Observadores especializados estão céticos de que o plano possa ter sucesso. Eles lembram que há anos a visão do livre comércio transatlântico paira sobre os debates políticos em Washington e Bruxelas, sem nunca se tornar realidade.

Por muito tempo, os EUA também estiveram extremamente reticentes em apoiar esse megaprojeto. Após anos de negociações – por fim fracassadas – em torno de um tratado mundial de livre comércio, o assim chamado Acordo de Doha, o país não estava disposto a novamente se empenhar em conversações intermináveis e sem perspectivas.

Assim, para sondar o grau de seriedade dos europeus, a administração Obama exigiu um sinal bem claro do Bruxelas. E este veio: na segunda-feira (04/02), a UE anunciou que a partir de 25 de fevereiro estará permitida a importação de porcos vivos e de carne de vaca tratada com ácido lático, originários dos Estados Unidos.

Porém, mesmo que a UE e os EUA iniciem as negociações oficiais nos próximos meses, o sucesso está longe de ser garantido. Pois os negociadores de Washington e da Comissão Europeia não agem com autonomia absoluta. Sem o aval final do Congresso norte-americano e do Parlamento Europeu, não há acordo. E outros parceiros terão que participar das negociações, pelo menos em caráter informal: tanto a Turquia – estreitamente associada à UE através de um acordo alfandegário – quanto o México e o Canadá – ligados aos EUA através do Nafta.

Enunciado da tarefa 1 - Reproduza fielmente o trecho sobre o livre comércio transatlântico de "Por muito tempo, os" até "e sem perspectivas.".
Enunciado da tarefa 2 - Dê continuidade ao trecho sobre o livre comércio transatlântico a partir do ponto em que ele termina.
As linhas abaixo não têm relação com o trecho sobre o livre comércio transatlântico.

Dados registrados -

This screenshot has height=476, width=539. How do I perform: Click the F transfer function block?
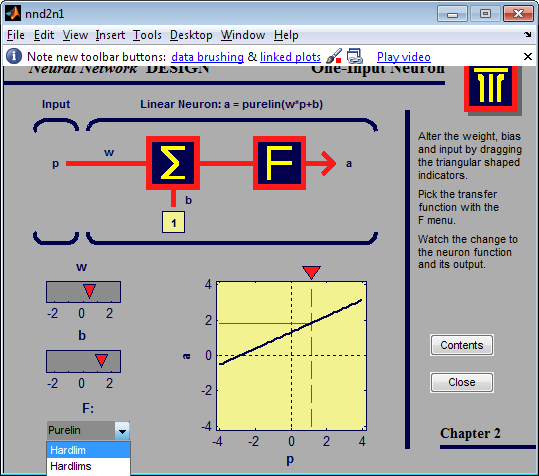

Resposta correta 1 -
Por muito tempo, os EUA também estiveram extremamente reticentes em apoiar esse megaprojeto. Após anos de negociações – por fim fracassadas – em torno de um tratado mundial de livre comércio, o assim chamado Acordo de Doha, o país não estava disposto a novamente se empenhar em conversações intermináveis e sem perspectivas.

Resposta correta 2 -
Cronograma rigoroso

Deste modo, Estados Unidos e analistas reivindicam negociações ágeis, dentro de um cronograma bem definido. Segundo os analistas, um ano após o início das conversações, deverá se alcançar um consenso básico, e no prazo de dois a três anos, o tratado deverá estar fechado.

No entanto, os riscos políticos de uma zona transatlântica de livre comércio continuam sendo difíceis de calcular, na opinião de Daniel Gros. "Quando se inicia um grande projeto mas ele não é levado até o fim, talvez a situação para os participantes fique pior do que se nem o tivessem começado."